Tatanan bangunan pondok pesantren menggambarkan bagaimana kiai atau wasilun (orang yang sudah mencapai pengetahuan tentang ketuhanan) berada di depan santri-santri yang masih salik (menapak jalan) mencari ilmu yang sempurna (Abdurrahman Wahid, t.t.:51), kalau dalam istilah Ki Hajar Dewantoro, bahwa komposisi bangunan pondok pesantren melambangsan posisi kiai sebagai ing ngarso sung tulodo atau dalam bahasa al-Quran dikenal dengan istilah uswatun hasanah.


3. Pengajaran kitab-kitab klasik
Kitab-kitab klasik biasanya dikenal dengan istilah kitab kuning yang terpengaruh oleh warna kertas. Kitab-kitab itu ditulis oleh ulama zaman dulu yang berisikan tentang ilmu keislaman seperti: Fiqh, hadits, tafsir maupun tentang akhlak. Ada dua esensinya seorang santri belajar kitab-kitab tersebut, di samping mendalami isi kitab maka secara tidak langsung juga mempelajari bahasa Arab sebagai bahasa kitab tersebut. Oleh karena itu seorang santri yang telah tamat belajarnya di pesantren cenderung memiliki pengetahuan bahasa Arab. Hal ini menjadi ciri seorang santri yang telah menyelesaikan studinya di pondok pesantren, yakni mampu memahami isi kitab dan sekaligus juga mampu menerapkan bahasa kita tersebut menjadi bahasanya (M. Bahri Ghazali, 2001:24)
Penggalian khazanah budaya Islam melalui kitab-kitab klasik salah satu satu unsur yang terpenting dari keberadaan sebuah pesantren dan yang membedakannya dengan lembaga pendidikan yang lainnya. Pesantren sebagai lembaga pendidikan Islam tradisional tidak dapat diragukan lagi berperan sebagai pusat transmisi dan desiminasi imu-ilmu keislaman, terutama yang bersifat kajian-kajian klasik. Maka pengajaran “kitab-kitab kuning” telah menjadi karakteristik yang merupakan ciri khas dari proses belajar mengajar di pesantren (Faisal Ismail, 1997:116-117)


4. Santri
Istilah santri hanya terdapat di pesantren sebagai pengejawantahan adanya peserta didik yang haus akan ilmu pengetahuan yang dimiliki oleh seorang kiai yang memimpin sebuah pesantren.
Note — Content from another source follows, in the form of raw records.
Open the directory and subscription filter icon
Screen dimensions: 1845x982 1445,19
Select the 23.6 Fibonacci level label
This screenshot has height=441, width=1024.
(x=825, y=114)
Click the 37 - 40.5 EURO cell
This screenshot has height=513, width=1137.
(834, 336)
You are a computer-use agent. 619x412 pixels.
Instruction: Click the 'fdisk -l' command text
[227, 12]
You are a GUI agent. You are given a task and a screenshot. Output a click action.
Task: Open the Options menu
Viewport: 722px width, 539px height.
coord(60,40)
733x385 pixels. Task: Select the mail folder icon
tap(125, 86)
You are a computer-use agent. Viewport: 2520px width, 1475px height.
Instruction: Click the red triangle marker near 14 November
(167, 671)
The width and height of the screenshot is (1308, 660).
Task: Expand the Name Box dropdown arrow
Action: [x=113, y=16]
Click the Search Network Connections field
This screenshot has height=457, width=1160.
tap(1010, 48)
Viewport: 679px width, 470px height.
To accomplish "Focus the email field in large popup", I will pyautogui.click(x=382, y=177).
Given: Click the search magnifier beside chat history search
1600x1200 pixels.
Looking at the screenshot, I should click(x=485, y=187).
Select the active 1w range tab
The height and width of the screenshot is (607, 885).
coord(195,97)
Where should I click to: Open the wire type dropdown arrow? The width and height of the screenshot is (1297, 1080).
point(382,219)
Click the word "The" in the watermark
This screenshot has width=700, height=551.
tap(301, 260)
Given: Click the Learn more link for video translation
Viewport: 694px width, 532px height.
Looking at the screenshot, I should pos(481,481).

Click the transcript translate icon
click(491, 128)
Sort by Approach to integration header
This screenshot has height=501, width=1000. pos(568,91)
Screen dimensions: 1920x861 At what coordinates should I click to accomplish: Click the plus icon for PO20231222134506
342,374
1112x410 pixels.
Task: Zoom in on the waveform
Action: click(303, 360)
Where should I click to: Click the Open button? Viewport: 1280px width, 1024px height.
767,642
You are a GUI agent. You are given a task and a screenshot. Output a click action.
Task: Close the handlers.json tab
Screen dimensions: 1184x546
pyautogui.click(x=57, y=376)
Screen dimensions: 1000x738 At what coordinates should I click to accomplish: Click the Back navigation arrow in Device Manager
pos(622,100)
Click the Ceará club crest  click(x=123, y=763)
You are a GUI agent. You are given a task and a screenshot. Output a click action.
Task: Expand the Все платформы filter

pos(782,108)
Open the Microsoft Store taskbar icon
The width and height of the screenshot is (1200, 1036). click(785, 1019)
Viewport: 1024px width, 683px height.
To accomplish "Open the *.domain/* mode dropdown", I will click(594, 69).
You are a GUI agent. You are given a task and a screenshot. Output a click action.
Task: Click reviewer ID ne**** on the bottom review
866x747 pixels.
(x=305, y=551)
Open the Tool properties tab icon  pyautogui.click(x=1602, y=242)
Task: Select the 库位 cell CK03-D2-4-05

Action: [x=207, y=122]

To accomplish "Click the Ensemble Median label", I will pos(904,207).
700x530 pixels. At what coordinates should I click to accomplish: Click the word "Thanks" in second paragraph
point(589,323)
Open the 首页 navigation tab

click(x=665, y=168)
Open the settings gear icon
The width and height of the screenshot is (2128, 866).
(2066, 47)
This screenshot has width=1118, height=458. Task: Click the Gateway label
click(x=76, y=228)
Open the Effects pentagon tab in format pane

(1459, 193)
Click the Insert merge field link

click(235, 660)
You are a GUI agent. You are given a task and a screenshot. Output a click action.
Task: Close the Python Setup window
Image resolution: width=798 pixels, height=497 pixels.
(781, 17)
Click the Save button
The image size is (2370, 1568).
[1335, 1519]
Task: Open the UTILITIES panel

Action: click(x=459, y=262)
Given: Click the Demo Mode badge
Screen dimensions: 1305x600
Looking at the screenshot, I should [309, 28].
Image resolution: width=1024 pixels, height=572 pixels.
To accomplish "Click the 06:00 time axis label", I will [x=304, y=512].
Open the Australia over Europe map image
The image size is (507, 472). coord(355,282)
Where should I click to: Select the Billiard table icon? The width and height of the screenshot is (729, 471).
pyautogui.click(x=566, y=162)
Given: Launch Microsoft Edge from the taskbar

Oleh karena itu santri pada dasarnya berkaitan erat dengan keberadaan kiai dan pesantren (M. Bahri Gahzali, 2001:22-23)
Menurut Zamakhsyari Dhofier, (1985:51-52) di dalam proses belajar mengajar di pesantren santri terbagi atas dua tipe, yaitu:

1) Santri Mukim
Santri mukim yaitu santri yang menetap, tinggal bersama kiai dan secara aktif menuntut ilmu dari seorang kiai. Dapat juga sebagai pengurus pesantren yang ikut bertanggung jawab atas keberadaan santri lain. Menurut Nurcholis Madjid, (1997:52) santri mukim ialah santri yang berasal dari daerah yang jauh dan menetap dalam pondok pesantren.
Menurut Zamakhsyari, (1985:51) ada dua motif seorang santri menetap sebagai santri mukim, yaitu:
­ Motif menuntut ilmu; artinya santri itu datang dengan maksud menuntut ilmu dari kiainya.
­ Motif menjunjung tinggi akhlak; artinya seorang santri belajar secara tidak langsung agar santri tersebut setelah di pesantren akan memiliki akhlak terpuji sesuai dengan akhlak kiainya.
2) Santri kalong
Santri kalong pada dasarnya adalah seorang murid yang berasal dari desa sekitar pondok pesantren yang pola belajarnya tidak dengan jalan menetap di dalam pesantren, melainkan semata-mata belajar dan secara langsung pulang ke rumah setelah belajar di pesantren (Zamakhsyari, 1985:52) Sejalan dengan Zamakhsyari, Nurcholis Madjid, 1997:52) mengatakan bahwa santri kalong ialah santri yang berasal dari daerah-daerah sekitar pesantren dan biasanya mereka tidak menetap dalam pesantren. Mereka pulah ke rumah masing-masing setiap selesai mengikuti suatu pelajaran di pesantren.
Sebuah pesantren yang besar didukung oleh semakin banyaknya santri yang mukim dalam pesantren di samping terdapat pula santri kalong yang tidak banyak jumlahnya (M. Bahri Ghazali, 2001:23).


5. Kiai
Kiai di samping pendidik dan pengajar, juga pemegang kendali manjerial pesantren. Bentuk pesantren yang bermacam-macam adalah pantulan dari kecenderungan kiai. Kiai memiliki sebutan yang berbeda-beda tergantung daerah tempat tinggalnya (Mujamil Qomar, t.t.:20) Ali Maschan Moesa, (1999:60) mencatat: di Jawa disebut Kiai, di Sunda disebut Ajengan, di Aceh disebut Teungku, di Sumatera/Tapanuli disebut Syaikh, di Minangkabau disebut Buya, di Nusa Tenggara, Kalimantan Selatan, Kalimantan Timur dan Kalimantan Tengah disebut Tuan Guru.
Chozin Nasuha dalam Marzuki Wahid, Suwendi dan Saefudin Zuhri, (1999:264) Kiai disebut alim bila ia benar-benar memahami, mengamalkan dan memfatwakan kitab kuning. Kiai demikian ini menjadi panutan bagi santri pesantren, bahkan bagi masyarakat Islam secara luas. Akan tetapi dalam konteks kelangsungan pesantren kiai dapat dilihat dari berbagai perspektif lainnya. Muhammad Tholchah Hasan, (1997:20) melihat kiai dari empat sisi yakni kepemimpinan ilmiah, spiritualitas, sosial, dan administrasi. Jadi ada beberapa kemampuan yang mestinya terpadu pada pribadi kiai dalam kapasitasnya sebagai pengasuh dan pembimbing santri (Mujamil Qomar, t.t:20)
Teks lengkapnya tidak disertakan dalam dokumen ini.